▸ **WHAT TO PRODUCE**: Below are records; copy every line among them that contains the word "Task".

▸ **LISTED ENTRIES**:
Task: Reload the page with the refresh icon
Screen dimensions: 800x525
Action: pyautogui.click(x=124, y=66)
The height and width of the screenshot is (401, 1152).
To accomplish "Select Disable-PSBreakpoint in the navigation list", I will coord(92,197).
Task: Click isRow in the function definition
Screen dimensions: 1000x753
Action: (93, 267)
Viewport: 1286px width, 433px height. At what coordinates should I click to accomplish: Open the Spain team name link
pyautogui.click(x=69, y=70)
---
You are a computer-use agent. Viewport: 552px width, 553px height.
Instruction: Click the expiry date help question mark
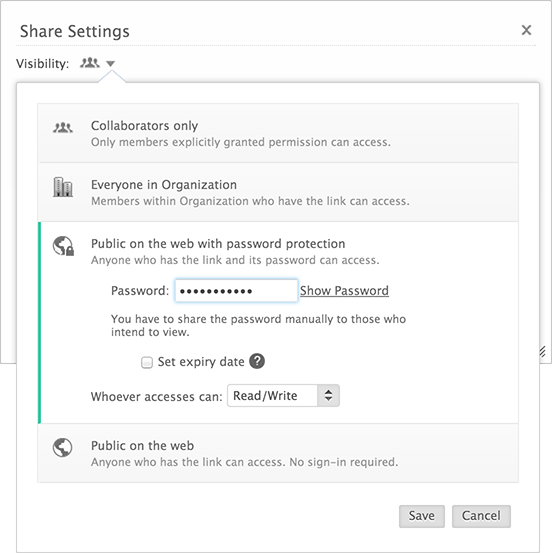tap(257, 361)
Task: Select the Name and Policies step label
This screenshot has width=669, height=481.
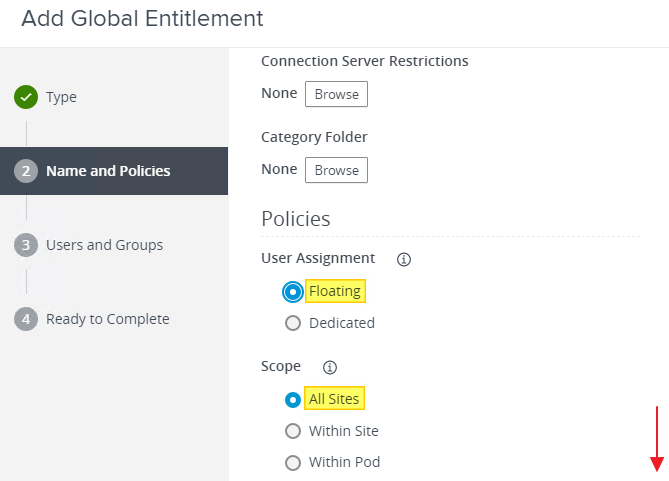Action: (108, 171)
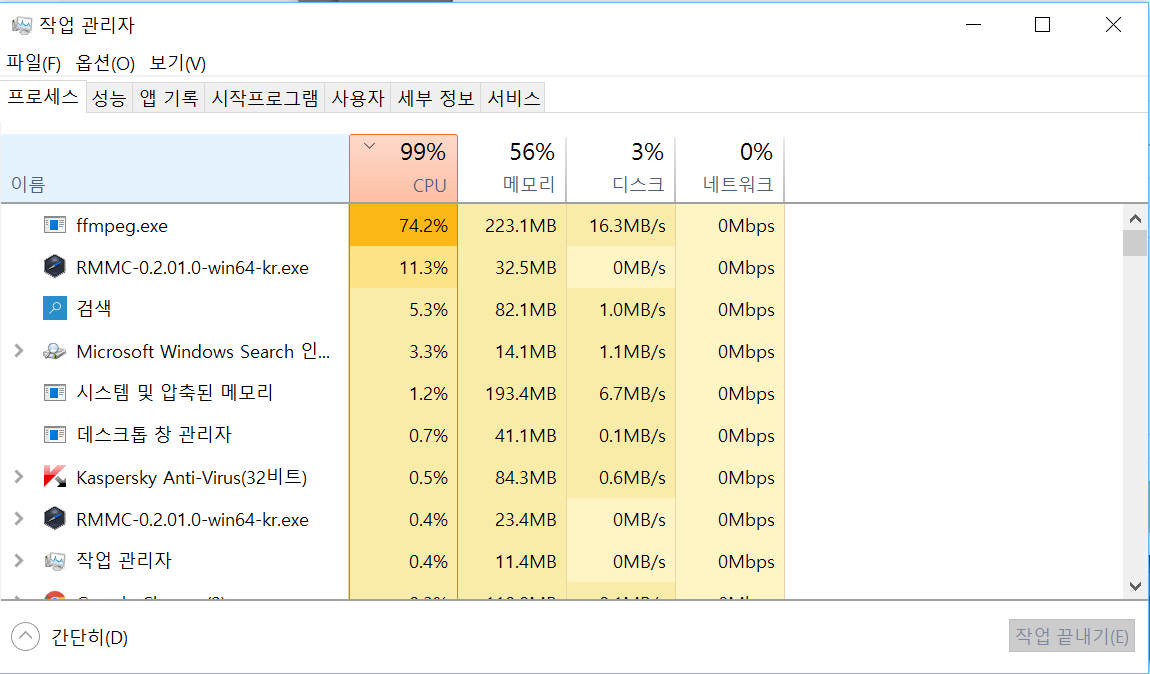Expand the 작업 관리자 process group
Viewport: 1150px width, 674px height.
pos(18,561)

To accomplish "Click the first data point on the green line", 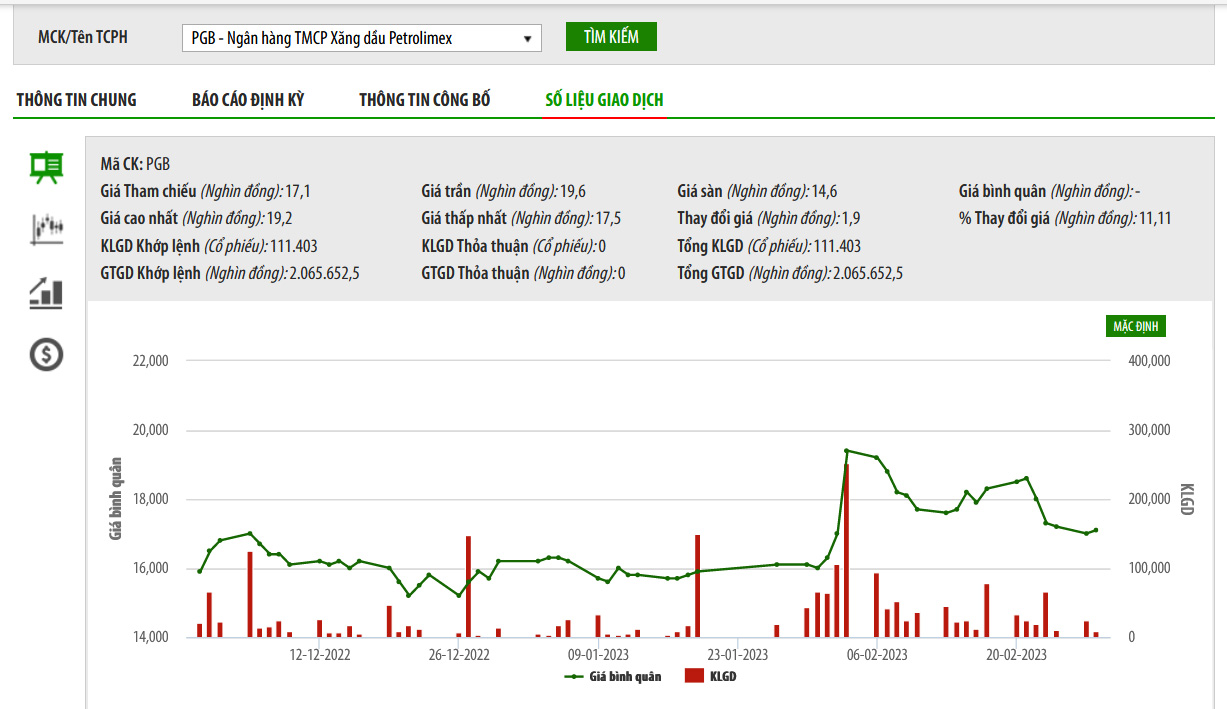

▸ **EXERCISE ANSWER**:
Task: Reload the page with the refresh icon
Task: Click isRow in the function definition
Task: Select the Name and Policies step label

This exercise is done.